My mum (Hi MUM!) has been working on the family tree for many years. My cousin, Jenny, is the resident genealogist in our family (Hi Jenny!!) and has put together lots of facts and dates etc. In 2017, I started working on a fictionalised version of one of my ancestors. I didn’t get far. It’s not finished, and one day I will get back to it.

 

The long-story-short is that my great-great-great(?) Aunty Eliza had a baby when she was very young, and the family passed it off as her mum’s. Sarah Anne was a business woman and had a thriving company in Sydney that made embroidered regalia for military uniforms.

 

Firstly, I include an email sent to my mum to get more information. It was written when I was in transit to Israel. It sets the scene and then follows “Chapter 1” of the story. It needs a lot of work and is definitely a draft. I hope it makes sense!

 


January 2017

Hi Mum,

When I was sitting on the plane, I re-read the history you had written about Sarah Usher. I thought there were some good angles for a few stories there, but the one that stood out for me was William, Eliza’s illegitimate son born in 1874 and “adopted” by Sarah and Charles. Do we know any more about him? When did he die? Did he have any kids of his own? What happened to Eliza? Did she go on to have any more kids? 

It’s a fascinating angle coming from it with 2017 eyes. I wonder if they just pretended it was Sarah’s baby or was Eliza acknowledged as the mother? From what you wrote it would appear not. You’d think people would work it out. Frank was born in the same year…did they try and pass them off as twins?? Wow! I wonder where you would find out this stuff from. Sarah also had her last baby at 45! Old even by today’s standards but I guess in the absence of contraceptives, not unusual.

I wonder what sort of relationship William and Eliza had? I wonder if Wilhelm (who presumably skulked back to Germany) knew him. I wonder if he had other children? Children that perhaps could fight William in WW1. Do they not know who impregnated Eliza or did they just try and cover it up. Was Wilhelm a sexual predator or was Eliza a saucy young minx?

In the absence of facts, I am just going to make up a story! BUT I would like it to be “based on a true story” story. Any extra info you have would be greatly appreciated!

I wrote this on the plane and sent it once I arrived in Israel. Feeling creative at 11000 metres over the Himalayas!

Rx


Chapter 1: Eliza’s Baby

 

On 1874, two babies appeared in the Hund* household. Only one of them was welcome.
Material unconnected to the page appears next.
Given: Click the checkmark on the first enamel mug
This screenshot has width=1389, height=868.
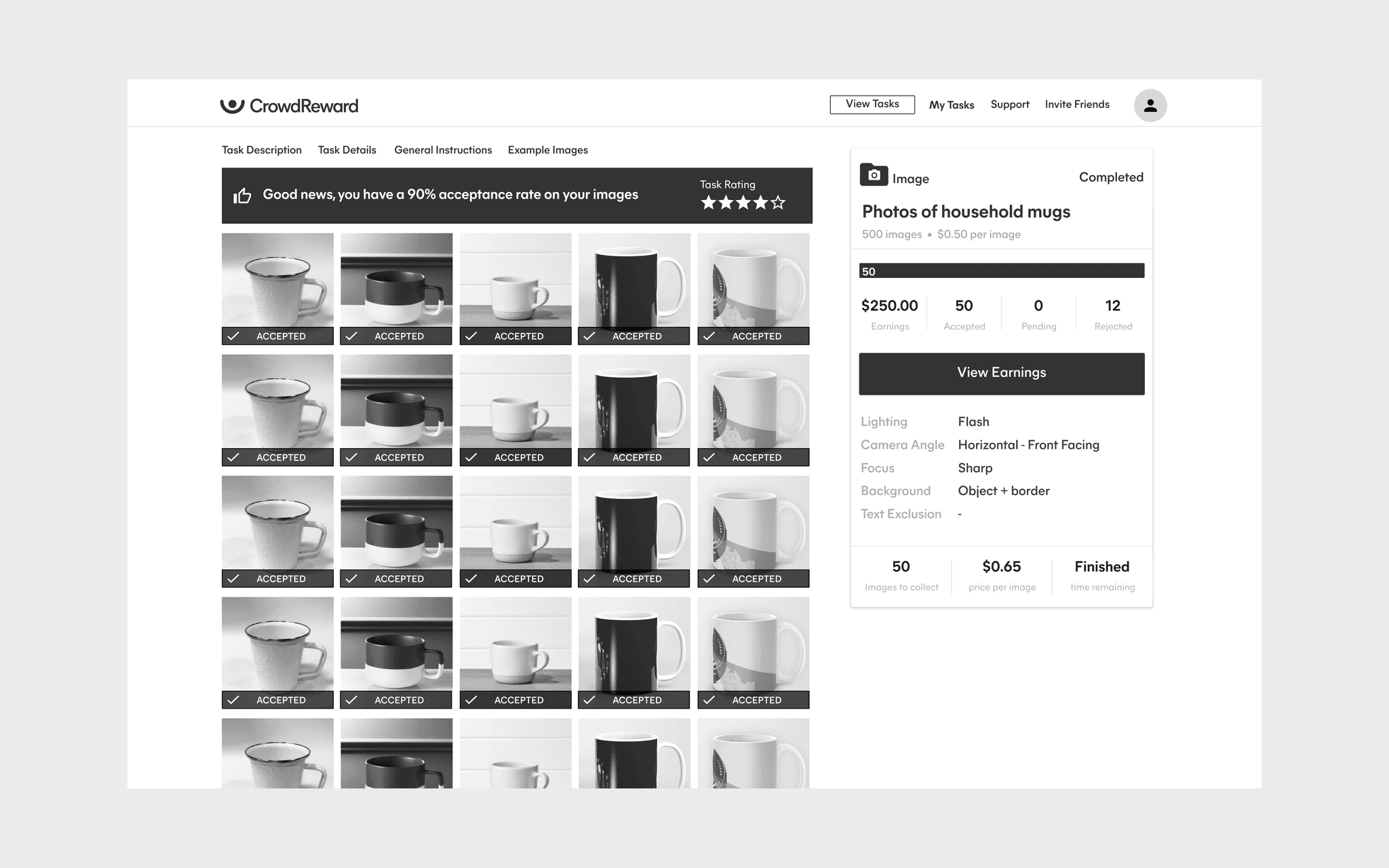Looking at the screenshot, I should tap(233, 336).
At forty-five, Sarah Anne Hund (née Usher) gave birth to what would be her last child – Frank. Her oldest daughter, Eliza gave birth to a bastard called William. An illegitimate child. An embarrassment. A poorly kept secret. William Hund became his grandmother’s son. 

 

Sara Ann Hundt
Sarah Anne Hund (nee Usher)

This is William’s story.

 

By the time Eliza was 16, she knew she was clever. Not just clever-for-a-girl but clever. She helped her mum in the regalia workshop, ordering notions and materials. Organised and meticulous, great lists of mental arithmetic didn’t phase her. Writing work orders for the seamstresses was a doddle. It wasn’t hard. It was, in fact, boring.
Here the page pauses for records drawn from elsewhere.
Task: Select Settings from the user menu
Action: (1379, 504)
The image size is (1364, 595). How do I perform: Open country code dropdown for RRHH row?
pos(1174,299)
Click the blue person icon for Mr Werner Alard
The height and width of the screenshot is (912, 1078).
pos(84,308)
So boring, she longed for some excitement. Of course, as things turn out even back in the 1870s, a girl looking for excitement doesn’t usually have to go too far to find it. 

 

In the summer of 1873, when Uncle Wilhelm came to visit, things perked up for Eliza. Wilhelm, her father’s youngest brother, was handsome and dashing, his clipped German-tainted English so refined and intoxicating to a clever young woman looking for more out of life. 

 

It turns out she was not as clever as she thought because by April she had missed two of her monthlies and she was pregnant. Marrying her Uncle was not really an option. By May, her mum asked her directly. In the days of washing out menstrual rags, there was no hiding anything in a household as crowded as the Hund’s on Cleveland Street.

 

Wilhelm was sent home. Eliza was banished to an old friend of Sarah’s  in Braidwood for her confinement.  VOILA, in December 1874, Sarah magically had another baby. A delayed twin to her own Frank. Of course, no-one was fooled. All the family and neighbours knew who the baby really belonged to, but officially it was Sarah and Charles’ baby. Baby number 13. 

 

William should have been the lucky first child, but he ended up at 13th. His mother’s search for adventure had led him up the garden path.

 

Frank and William grew up as brothers. The tension between their sister and their mum did not go unnoticed. The fiery glances, the cold shoulders, the unsaid words kept everyone on edge. 

 

William was clever too, although most of the time he stood in Frank’s shadow. Frank was always first. First to get the best bit of the lamb leg. First to get the juiciest part of the pineapple. Frank never realised, but William always noticed. 

 

Everyday. 

 

Frank was Mama’s favourite. William didn’t know why or what he had done, but as the years progressed, he learned to live with it. 

 

C-&-S-Hundt-et-al
The Hund Family

Frank and William grew up. They married. They lived their lives as best they could. And in 1907 their whole world turned upside down.

Mama died. 

Frank was appointed as executor to Sarah’s will. As they were going through all the papers, things started to get a bit complicated. Frank found his birth certificate. 

 

Mother: Sarah Anne Hund 

Father: Charles Friedrich Hund

Other children: There were his brothers and sisters, all listed but not William.

 

And then he found William’s certificate. He had to look at it twice. 

 

Mother: Elizabeth Hund. 

Father: (blank) 

Other Children: None

 

At thirty-three, William discovered Frank was not his brother but his Uncle. His sister was his mother and his mother, his grandmother. His world fell apart.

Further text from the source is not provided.